TO DO: Return each line in the records below that includes "computer".

LISTED RECORDS:

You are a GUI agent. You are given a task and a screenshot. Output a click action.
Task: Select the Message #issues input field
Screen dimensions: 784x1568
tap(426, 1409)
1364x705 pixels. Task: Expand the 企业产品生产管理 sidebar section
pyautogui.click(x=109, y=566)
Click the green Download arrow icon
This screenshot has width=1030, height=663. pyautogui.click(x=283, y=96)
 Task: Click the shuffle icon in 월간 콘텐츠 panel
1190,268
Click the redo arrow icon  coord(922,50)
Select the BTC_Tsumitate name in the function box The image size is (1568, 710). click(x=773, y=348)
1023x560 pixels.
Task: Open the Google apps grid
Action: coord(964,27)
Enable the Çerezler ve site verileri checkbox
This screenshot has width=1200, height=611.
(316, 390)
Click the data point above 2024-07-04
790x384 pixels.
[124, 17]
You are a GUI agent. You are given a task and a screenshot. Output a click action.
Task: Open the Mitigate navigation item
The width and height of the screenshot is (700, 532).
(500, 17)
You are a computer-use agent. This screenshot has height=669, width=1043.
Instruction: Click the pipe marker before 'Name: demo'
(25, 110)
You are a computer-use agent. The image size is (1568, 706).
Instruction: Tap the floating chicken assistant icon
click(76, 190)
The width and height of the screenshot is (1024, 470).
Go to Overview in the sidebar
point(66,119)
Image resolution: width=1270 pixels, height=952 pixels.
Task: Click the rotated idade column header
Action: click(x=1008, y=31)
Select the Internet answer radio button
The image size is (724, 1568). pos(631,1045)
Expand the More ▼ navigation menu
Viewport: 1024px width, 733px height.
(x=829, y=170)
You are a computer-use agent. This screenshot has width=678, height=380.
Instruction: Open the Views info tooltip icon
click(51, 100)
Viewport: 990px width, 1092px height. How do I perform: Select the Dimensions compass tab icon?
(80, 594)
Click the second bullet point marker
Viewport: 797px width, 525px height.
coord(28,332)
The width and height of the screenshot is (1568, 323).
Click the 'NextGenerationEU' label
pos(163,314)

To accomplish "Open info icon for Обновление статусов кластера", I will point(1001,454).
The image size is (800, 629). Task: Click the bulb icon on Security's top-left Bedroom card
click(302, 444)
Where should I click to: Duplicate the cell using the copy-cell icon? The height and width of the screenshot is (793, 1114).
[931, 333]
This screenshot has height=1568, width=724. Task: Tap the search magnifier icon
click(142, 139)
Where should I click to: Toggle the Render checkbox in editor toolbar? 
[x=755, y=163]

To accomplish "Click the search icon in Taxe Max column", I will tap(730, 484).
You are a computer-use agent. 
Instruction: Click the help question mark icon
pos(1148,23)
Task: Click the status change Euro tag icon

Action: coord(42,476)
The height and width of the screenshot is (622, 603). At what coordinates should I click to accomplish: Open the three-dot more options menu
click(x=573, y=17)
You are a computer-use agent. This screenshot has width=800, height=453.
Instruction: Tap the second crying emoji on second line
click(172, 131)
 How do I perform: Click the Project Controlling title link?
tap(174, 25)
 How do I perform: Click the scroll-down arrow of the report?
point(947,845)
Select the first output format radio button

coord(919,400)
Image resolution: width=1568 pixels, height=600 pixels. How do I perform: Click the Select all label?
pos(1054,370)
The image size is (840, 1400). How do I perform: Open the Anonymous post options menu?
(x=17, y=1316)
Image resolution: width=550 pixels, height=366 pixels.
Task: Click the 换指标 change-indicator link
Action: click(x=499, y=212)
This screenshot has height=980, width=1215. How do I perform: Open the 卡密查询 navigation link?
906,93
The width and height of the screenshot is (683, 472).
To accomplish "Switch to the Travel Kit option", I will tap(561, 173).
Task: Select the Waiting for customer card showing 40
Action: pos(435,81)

WORKED SOLUTION:
You are a computer-use agent. This screenshot has height=669, width=1043.
You are a computer-use agent. The image size is (1568, 706).
You are a computer-use agent. This screenshot has width=678, height=380.
You are a computer-use agent. 
You are a computer-use agent. This screenshot has width=800, height=453.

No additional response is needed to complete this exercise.